#### Provided data

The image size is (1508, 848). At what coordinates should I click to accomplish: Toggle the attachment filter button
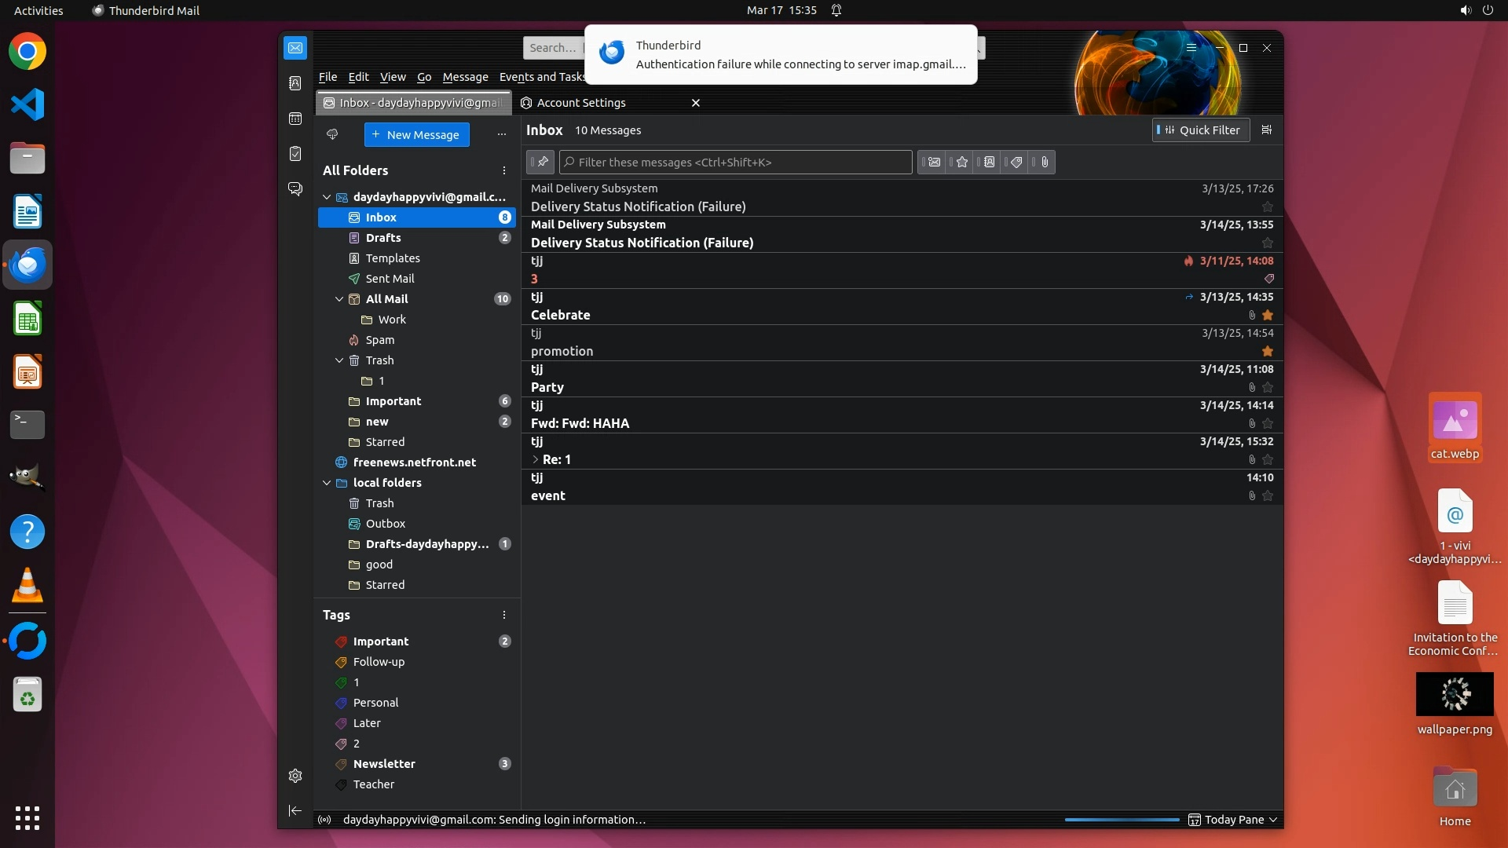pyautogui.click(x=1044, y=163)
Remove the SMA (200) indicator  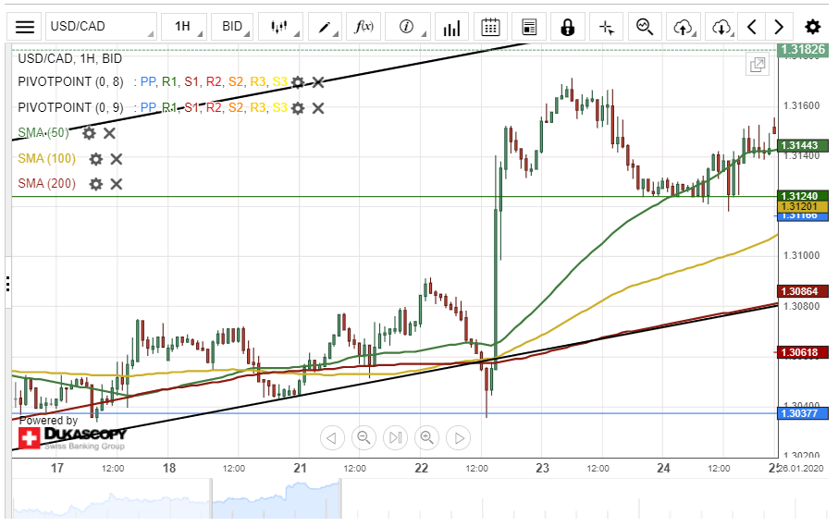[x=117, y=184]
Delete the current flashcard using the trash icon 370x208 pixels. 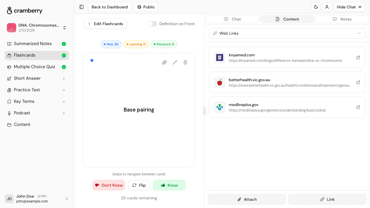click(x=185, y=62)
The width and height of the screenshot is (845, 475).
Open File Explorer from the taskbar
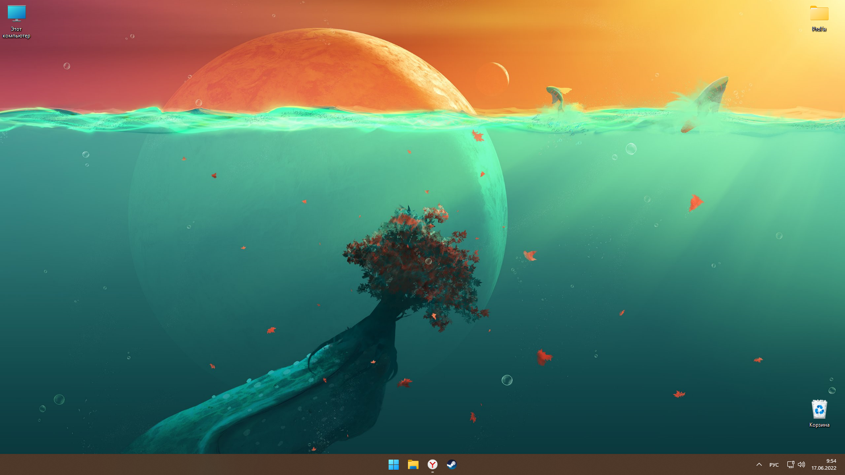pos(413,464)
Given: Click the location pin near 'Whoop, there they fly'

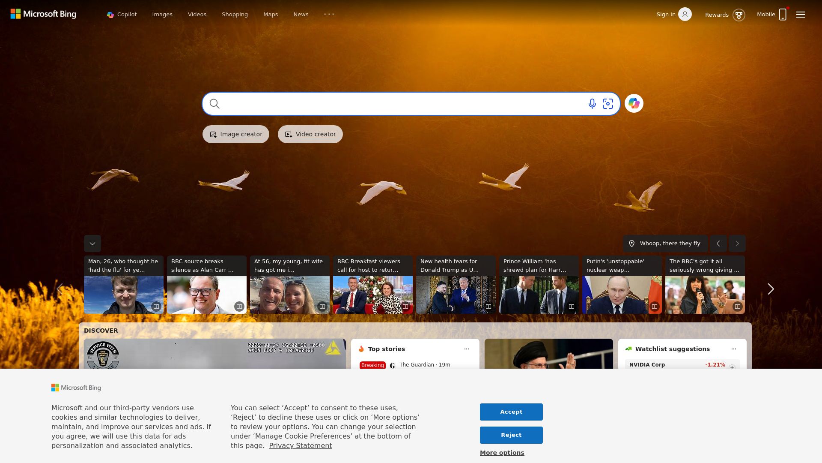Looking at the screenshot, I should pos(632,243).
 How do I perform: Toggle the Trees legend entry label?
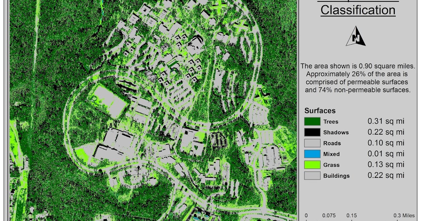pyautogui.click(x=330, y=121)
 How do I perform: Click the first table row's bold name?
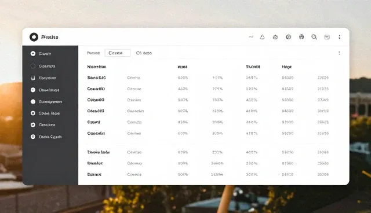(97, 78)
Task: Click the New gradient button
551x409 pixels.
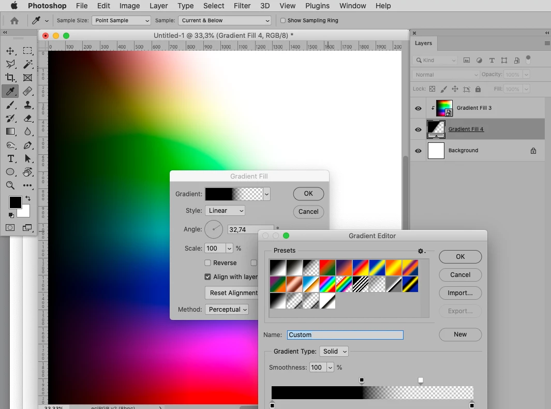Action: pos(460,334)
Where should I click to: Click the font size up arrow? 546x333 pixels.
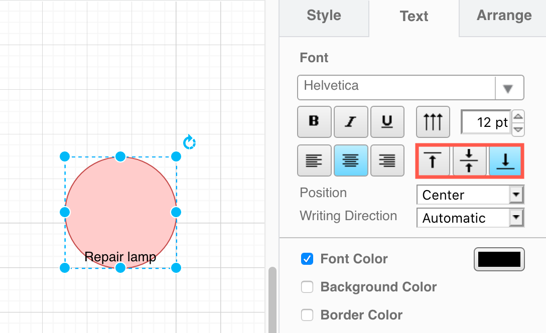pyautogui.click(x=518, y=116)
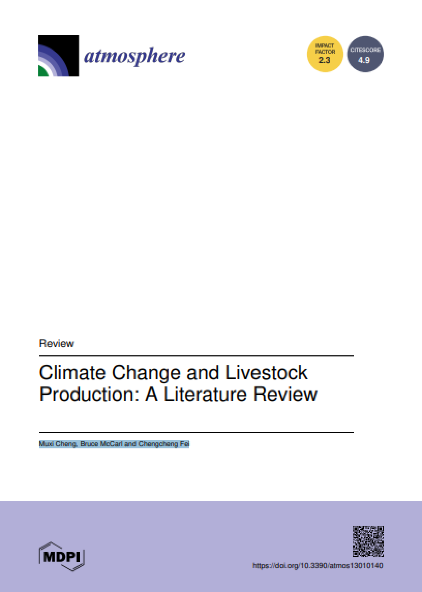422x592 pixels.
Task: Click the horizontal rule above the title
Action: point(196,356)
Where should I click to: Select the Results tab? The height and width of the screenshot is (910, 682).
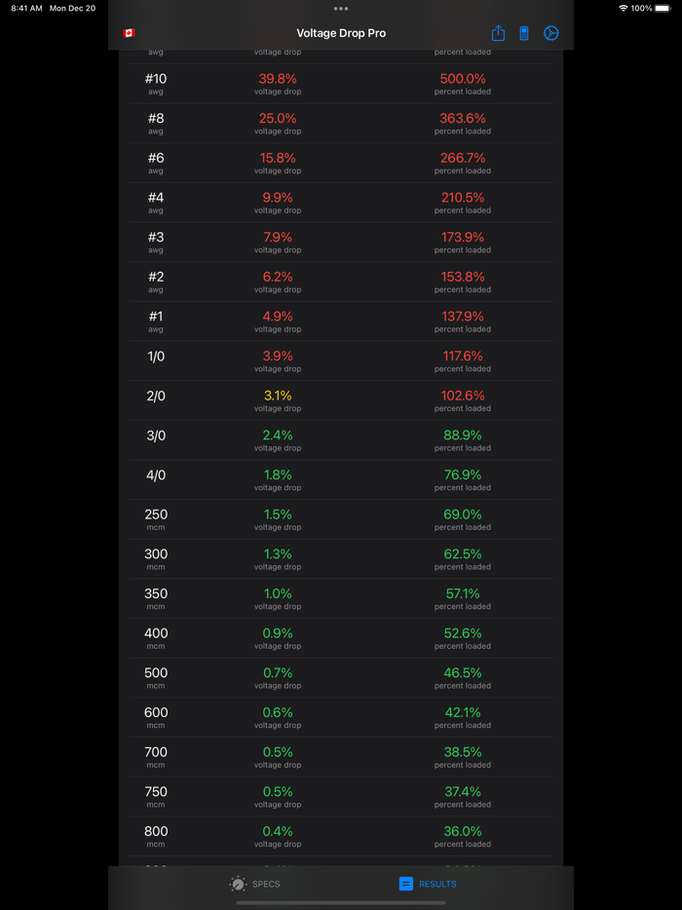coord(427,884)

########

Task directions: Rewrite the entries from the line containing "How do I perform: Toggle" through the end of the entries, swapping "How do I perform" for "How do I carry out" and leaving all else unchanged. Omit the pictures from your answer.

Result of the task:
 How do I carry out: Toggle the Trees legend entry label?
pyautogui.click(x=330, y=121)
 How do I carry out: Click the first table row's bold name?
(97, 78)
Task: Click the New gradient button
551x409 pixels.
Action: pos(460,334)
Where should I click to: Click the font size up arrow? 546x333 pixels.
pyautogui.click(x=518, y=116)
422x592 pixels.
Task: Click the horizontal rule above the title
Action: point(196,356)
Where should I click to: Select the Results tab? The height and width of the screenshot is (910, 682).
coord(427,884)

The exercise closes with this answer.